== Prompt ==
In the items, copy out the part that opens with the line containing "This screenshot has height=1016, width=852." and closes with the line containing "coord(186,533)", keeping every line. Increase each answer coordinate by 81 and leave all other numbers unchanged.

== Items ==

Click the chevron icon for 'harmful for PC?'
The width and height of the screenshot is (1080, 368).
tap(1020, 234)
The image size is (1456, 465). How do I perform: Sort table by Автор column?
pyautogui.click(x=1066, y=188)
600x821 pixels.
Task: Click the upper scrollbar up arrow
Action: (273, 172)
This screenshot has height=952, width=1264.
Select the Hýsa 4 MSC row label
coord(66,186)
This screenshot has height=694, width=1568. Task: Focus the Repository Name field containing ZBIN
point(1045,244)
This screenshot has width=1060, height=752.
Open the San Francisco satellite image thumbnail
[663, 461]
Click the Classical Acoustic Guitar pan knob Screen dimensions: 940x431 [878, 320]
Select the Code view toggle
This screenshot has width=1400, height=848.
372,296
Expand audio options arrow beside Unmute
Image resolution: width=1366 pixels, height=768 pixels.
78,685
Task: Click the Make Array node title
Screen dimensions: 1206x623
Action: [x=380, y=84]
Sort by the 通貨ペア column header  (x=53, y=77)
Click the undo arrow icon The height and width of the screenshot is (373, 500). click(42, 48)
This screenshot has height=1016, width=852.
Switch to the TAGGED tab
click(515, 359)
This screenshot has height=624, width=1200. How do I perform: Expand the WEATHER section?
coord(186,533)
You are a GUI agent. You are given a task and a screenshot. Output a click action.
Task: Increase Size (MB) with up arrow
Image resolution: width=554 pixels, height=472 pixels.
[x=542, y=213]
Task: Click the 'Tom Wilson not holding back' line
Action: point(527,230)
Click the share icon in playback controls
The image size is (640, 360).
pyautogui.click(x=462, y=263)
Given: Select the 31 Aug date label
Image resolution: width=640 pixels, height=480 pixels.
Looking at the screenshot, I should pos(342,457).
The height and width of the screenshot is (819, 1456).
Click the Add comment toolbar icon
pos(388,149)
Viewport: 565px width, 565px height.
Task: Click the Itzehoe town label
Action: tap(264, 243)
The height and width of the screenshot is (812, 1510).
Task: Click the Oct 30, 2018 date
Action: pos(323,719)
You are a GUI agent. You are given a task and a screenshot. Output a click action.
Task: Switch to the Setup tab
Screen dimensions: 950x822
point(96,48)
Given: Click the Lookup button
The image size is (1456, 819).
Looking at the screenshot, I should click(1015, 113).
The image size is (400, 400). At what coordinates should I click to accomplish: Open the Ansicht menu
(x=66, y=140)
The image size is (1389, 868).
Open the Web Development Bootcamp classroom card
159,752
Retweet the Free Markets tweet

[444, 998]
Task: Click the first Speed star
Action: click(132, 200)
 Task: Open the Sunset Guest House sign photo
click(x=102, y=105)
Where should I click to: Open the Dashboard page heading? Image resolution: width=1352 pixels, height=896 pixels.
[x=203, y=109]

== Reply to the exercise ==
This screenshot has height=1016, width=852.
Switch to the TAGGED tab
click(596, 440)
This screenshot has height=624, width=1200. How do I perform: Expand the WEATHER section?
coord(267,614)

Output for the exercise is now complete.